* **DIRECTIVE**: Convert the following material into a numbered list with one line per item, and leave out any blank lines.
## Begin
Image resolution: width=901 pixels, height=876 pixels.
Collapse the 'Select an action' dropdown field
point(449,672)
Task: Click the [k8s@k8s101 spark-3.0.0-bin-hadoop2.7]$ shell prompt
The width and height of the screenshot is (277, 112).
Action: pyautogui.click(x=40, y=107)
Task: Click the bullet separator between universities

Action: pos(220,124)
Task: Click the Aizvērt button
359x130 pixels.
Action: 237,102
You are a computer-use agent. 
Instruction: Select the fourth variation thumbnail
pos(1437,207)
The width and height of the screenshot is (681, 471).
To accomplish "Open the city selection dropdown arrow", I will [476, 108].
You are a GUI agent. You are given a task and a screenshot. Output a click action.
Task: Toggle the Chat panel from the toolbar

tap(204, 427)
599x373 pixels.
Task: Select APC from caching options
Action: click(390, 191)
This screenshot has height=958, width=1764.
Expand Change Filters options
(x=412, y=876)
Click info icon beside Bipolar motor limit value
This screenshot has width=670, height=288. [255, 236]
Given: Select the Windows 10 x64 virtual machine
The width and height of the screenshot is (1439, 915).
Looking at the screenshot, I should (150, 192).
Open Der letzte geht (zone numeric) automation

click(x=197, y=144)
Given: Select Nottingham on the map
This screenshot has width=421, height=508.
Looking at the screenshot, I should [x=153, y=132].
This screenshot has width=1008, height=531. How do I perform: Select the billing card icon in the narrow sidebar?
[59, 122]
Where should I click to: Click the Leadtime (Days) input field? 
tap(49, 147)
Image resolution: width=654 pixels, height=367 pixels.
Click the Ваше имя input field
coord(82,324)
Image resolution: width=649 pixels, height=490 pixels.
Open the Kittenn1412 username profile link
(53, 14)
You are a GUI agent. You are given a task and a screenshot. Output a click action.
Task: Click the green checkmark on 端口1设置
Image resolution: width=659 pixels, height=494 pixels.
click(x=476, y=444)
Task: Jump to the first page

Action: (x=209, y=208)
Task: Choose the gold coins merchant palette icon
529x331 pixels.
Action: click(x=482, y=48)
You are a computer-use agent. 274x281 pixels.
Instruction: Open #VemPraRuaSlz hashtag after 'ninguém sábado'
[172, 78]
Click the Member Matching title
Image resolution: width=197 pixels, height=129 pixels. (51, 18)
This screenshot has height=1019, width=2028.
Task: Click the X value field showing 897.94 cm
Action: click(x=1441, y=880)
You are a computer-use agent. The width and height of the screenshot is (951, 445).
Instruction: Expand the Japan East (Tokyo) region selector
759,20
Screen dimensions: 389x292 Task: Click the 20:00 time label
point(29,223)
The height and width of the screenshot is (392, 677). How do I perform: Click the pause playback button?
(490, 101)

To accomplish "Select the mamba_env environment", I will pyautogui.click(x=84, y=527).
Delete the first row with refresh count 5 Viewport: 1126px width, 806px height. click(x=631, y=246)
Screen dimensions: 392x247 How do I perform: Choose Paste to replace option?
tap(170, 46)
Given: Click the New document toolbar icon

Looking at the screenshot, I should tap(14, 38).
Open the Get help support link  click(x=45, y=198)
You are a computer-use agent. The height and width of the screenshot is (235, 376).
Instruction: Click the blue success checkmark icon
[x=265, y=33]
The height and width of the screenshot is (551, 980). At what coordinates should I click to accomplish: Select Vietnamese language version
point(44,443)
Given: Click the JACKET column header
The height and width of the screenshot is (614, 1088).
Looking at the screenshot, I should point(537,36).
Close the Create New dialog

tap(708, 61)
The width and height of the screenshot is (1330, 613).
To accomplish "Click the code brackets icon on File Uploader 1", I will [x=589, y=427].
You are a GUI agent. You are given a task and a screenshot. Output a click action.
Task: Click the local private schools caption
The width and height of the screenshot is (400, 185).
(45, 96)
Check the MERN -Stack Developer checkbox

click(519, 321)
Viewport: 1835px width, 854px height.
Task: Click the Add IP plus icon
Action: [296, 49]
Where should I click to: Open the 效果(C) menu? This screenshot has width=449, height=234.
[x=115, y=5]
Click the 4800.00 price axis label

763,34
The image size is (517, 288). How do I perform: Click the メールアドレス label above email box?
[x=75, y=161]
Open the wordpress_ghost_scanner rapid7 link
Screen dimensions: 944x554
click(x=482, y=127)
## End
* **EXERCISE ANSWER**:
1. Image resolution: width=901 pixels, height=876 pixels.
2. Collapse the 'Select an action' dropdown field
3. point(449,672)
4. Task: Click the [k8s@k8s101 spark-3.0.0-bin-hadoop2.7]$ shell prompt
5. The width and height of the screenshot is (277, 112).
6. Action: pyautogui.click(x=40, y=107)
7. Task: Click the bullet separator between universities
8. Action: pos(220,124)
9. Task: Click the Aizvērt button
10. 359x130 pixels.
11. Action: 237,102
12. You are a computer-use agent. 
13. Instruction: Select the fourth variation thumbnail
14. pos(1437,207)
15. The width and height of the screenshot is (681, 471).
16. To accomplish "Open the city selection dropdown arrow", I will [476, 108].
17. You are a GUI agent. You are given a task and a screenshot. Output a click action.
18. Task: Toggle the Chat panel from the toolbar
19. tap(204, 427)
20. 599x373 pixels.
21. Task: Select APC from caching options
22. Action: click(390, 191)
23. This screenshot has height=958, width=1764.
24. Expand Change Filters options
25. (x=412, y=876)
26. Click info icon beside Bipolar motor limit value
27. This screenshot has width=670, height=288. [255, 236]
28. Given: Select the Windows 10 x64 virtual machine
29. The width and height of the screenshot is (1439, 915).
30. Looking at the screenshot, I should (150, 192).
31. Open Der letzte geht (zone numeric) automation
32. click(x=197, y=144)
33. Given: Select Nottingham on the map
34. This screenshot has width=421, height=508.
35. Looking at the screenshot, I should [x=153, y=132].
36. This screenshot has width=1008, height=531. How do I perform: Select the billing card icon in the narrow sidebar?
37. [59, 122]
38. Where should I click to: Click the Leadtime (Days) input field? 
39. tap(49, 147)
40. Image resolution: width=654 pixels, height=367 pixels.
41. Click the Ваше имя input field
42. coord(82,324)
43. Image resolution: width=649 pixels, height=490 pixels.
44. Open the Kittenn1412 username profile link
45. (53, 14)
46. You are a GUI agent. You are given a task and a screenshot. Output a click action.
47. Task: Click the green checkmark on 端口1设置
48. Image resolution: width=659 pixels, height=494 pixels.
49. click(x=476, y=444)
50. Task: Jump to the first page
51. Action: (x=209, y=208)
52. Task: Choose the gold coins merchant palette icon
53. 529x331 pixels.
54. Action: click(x=482, y=48)
55. You are a computer-use agent. 274x281 pixels.
56. Instruction: Open #VemPraRuaSlz hashtag after 'ninguém sábado'
57. [172, 78]
58. Click the Member Matching title
59. Image resolution: width=197 pixels, height=129 pixels. (51, 18)
60. This screenshot has height=1019, width=2028.
61. Task: Click the X value field showing 897.94 cm
62. Action: click(x=1441, y=880)
63. You are a computer-use agent. The width and height of the screenshot is (951, 445).
64. Instruction: Expand the Japan East (Tokyo) region selector
65. 759,20
66. Screen dimensions: 389x292 Task: Click the 20:00 time label
67. point(29,223)
68. The height and width of the screenshot is (392, 677). How do I perform: Click the pause playback button?
69. (490, 101)
70. To accomplish "Select the mamba_env environment", I will pyautogui.click(x=84, y=527).
71. Delete the first row with refresh count 5 Viewport: 1126px width, 806px height. click(x=631, y=246)
72. Screen dimensions: 392x247 How do I perform: Choose Paste to replace option?
73. tap(170, 46)
74. Given: Click the New document toolbar icon
75. Looking at the screenshot, I should tap(14, 38).
76. Open the Get help support link  click(x=45, y=198)
77. You are a computer-use agent. The height and width of the screenshot is (235, 376).
78. Instruction: Click the blue success checkmark icon
79. [x=265, y=33]
80. The height and width of the screenshot is (551, 980). At what coordinates should I click to accomplish: Select Vietnamese language version
81. point(44,443)
82. Given: Click the JACKET column header
83. The height and width of the screenshot is (614, 1088).
84. Looking at the screenshot, I should point(537,36).
85. Close the Create New dialog
86. tap(708, 61)
87. The width and height of the screenshot is (1330, 613).
88. To accomplish "Click the code brackets icon on File Uploader 1", I will [x=589, y=427].
89. You are a GUI agent. You are given a task and a screenshot. Output a click action.
90. Task: Click the local private schools caption
91. The width and height of the screenshot is (400, 185).
92. (45, 96)
93. Check the MERN -Stack Developer checkbox
94. click(519, 321)
95. Viewport: 1835px width, 854px height.
96. Task: Click the Add IP plus icon
97. Action: [296, 49]
98. Where should I click to: Open the 效果(C) menu? This screenshot has width=449, height=234.
99. [x=115, y=5]
100. Click the 4800.00 price axis label
101. 763,34
102. The image size is (517, 288). How do I perform: Click the メールアドレス label above email box?
103. [x=75, y=161]
104. Open the wordpress_ghost_scanner rapid7 link
105. Screen dimensions: 944x554
106. click(x=482, y=127)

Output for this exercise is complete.